Finya strahlte. „Ich danke Euch, Herr." Schmunzelnd sah Aaron zu, wie Finya in den Sattel stieg und nach den Zügeln griff.
„Du wirst die ganze Zeit zwischen Dimitri und Gregori bleiben."  forderte Aaron streng und nickte den beiden Wachen zu, die sogleich ihren Posten einnahmen.
Nach einem letzten kontrollierenden Blick stieg Aaron wieder in die Kutsche und gab das Zeichen zur Abfahrt.
Strahlend ritt Finya los. Erst nach einer ganzen Weile blickte sie fragend zu Dimitri und Gregori, die ihr sogleich schmunzelnd zunickten. „...es spricht nichts dagegen, ein Stück voraus zu reiten..." erklärte Dimitri. „Jonas und Andrej sind ohnehin ein Stück voraus und behalten die Umgebung im Blick.
Sofort trieb Finya die Stute an und auch die beiden Pferde neben ihr fielen in einen leichten Galopp.
Auf einmal schienen Gregori und Dimitri neben ihr zu verharren.

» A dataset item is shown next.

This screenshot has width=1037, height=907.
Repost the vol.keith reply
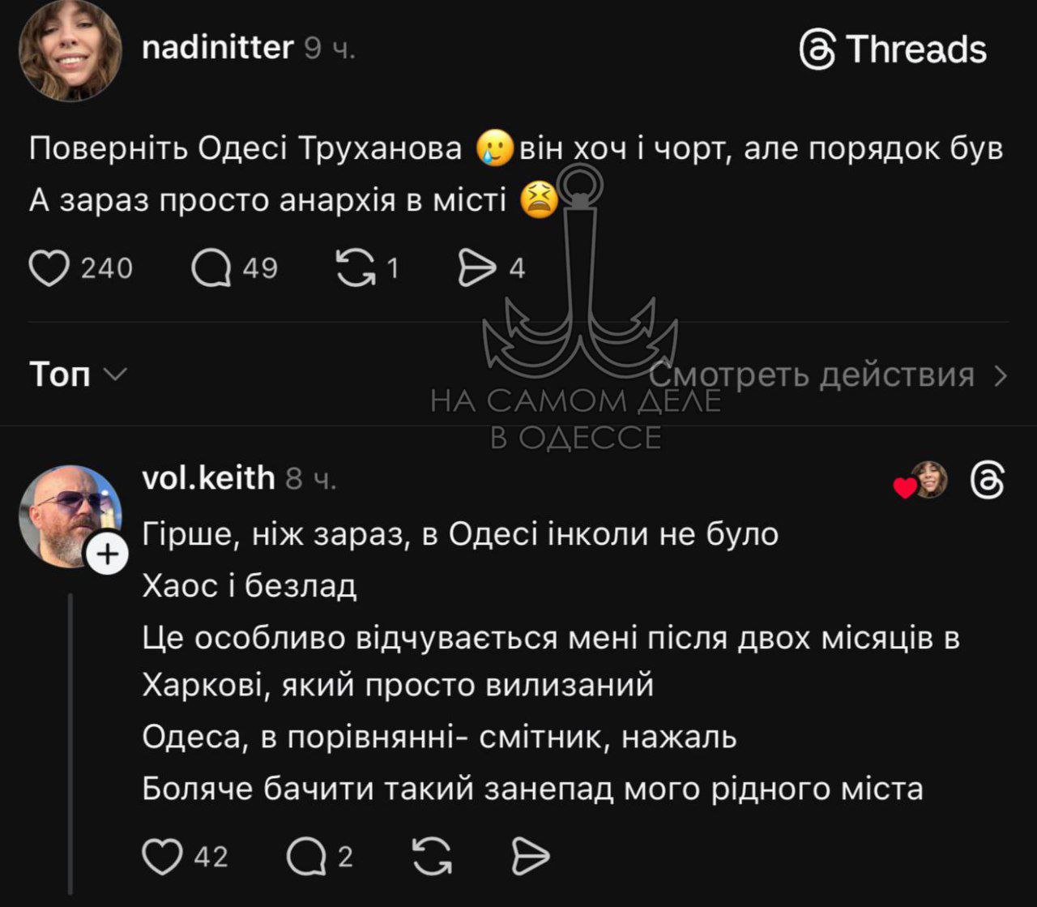pos(432,856)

Im nächsten Moment hatte Dimitri Finya bereits die Zügel abgenommen und lenkte in einer Kurve die Pferde zurück zur Kutsche, die sogleich zum Stehen kam.
Erst direkt vor der Kutsche brachte Dimitri die Pferde zum Stehen, sprang ab und zog auch Finya aus dem Sattel. „Steig in die Kutsche, Finya..."
Gregori hatte bereits den Schlag geöffnet und Finya stieg ohne zu zögern ein.
Wenig später kamen auch Jonas und Andrej neben der Kutsche zum Stehen.
Dimitri war ihnen bereits ein Stück entgegen gegangen. „...was habt ihr entdeckt?"
Jonas sprang aus dem Sattel. „Etwa eine halbe Stunde von hier ist ein Lager mit fremden Vampiren. Rund um das Lager scheinen Späher zu patrouillieren."
Auch Andrej trat nun neben ihn. „Jonas konnte sie früh genug entdecken. Ich denke nicht, dass sie uns bereits gesehen haben. Da wir nicht wissen, um wen es sich handelt, hielten wir es für sinnvoller, erst einmal zurück zu kehren."
Dimitri nickte und blickte fragend zu Jonas. „Sind die Späher nur um das Lager herum oder suchen sie auch die weitere Umgebung ab?"
„So wie es scheint, bleiben sie in der Umgebung des Lagers...Allerdings in einem relativ großen Radius..."
Der Schlag der Kutsche öffnete sich und Aaron verließ das Gefährt.
„Was schlägst du vor, Dimitri?"
Dimitri rieb sich nachdenklich über das Kinn. „...ich werde zusammen mit Jonas und Ivar zum Lager reiten und prüfen, wer dort ist und was sie wollen. Ihr solltet hier mit den Anderen warten."
Aaron nickte. „Einverstanden. Seid vorsichtig."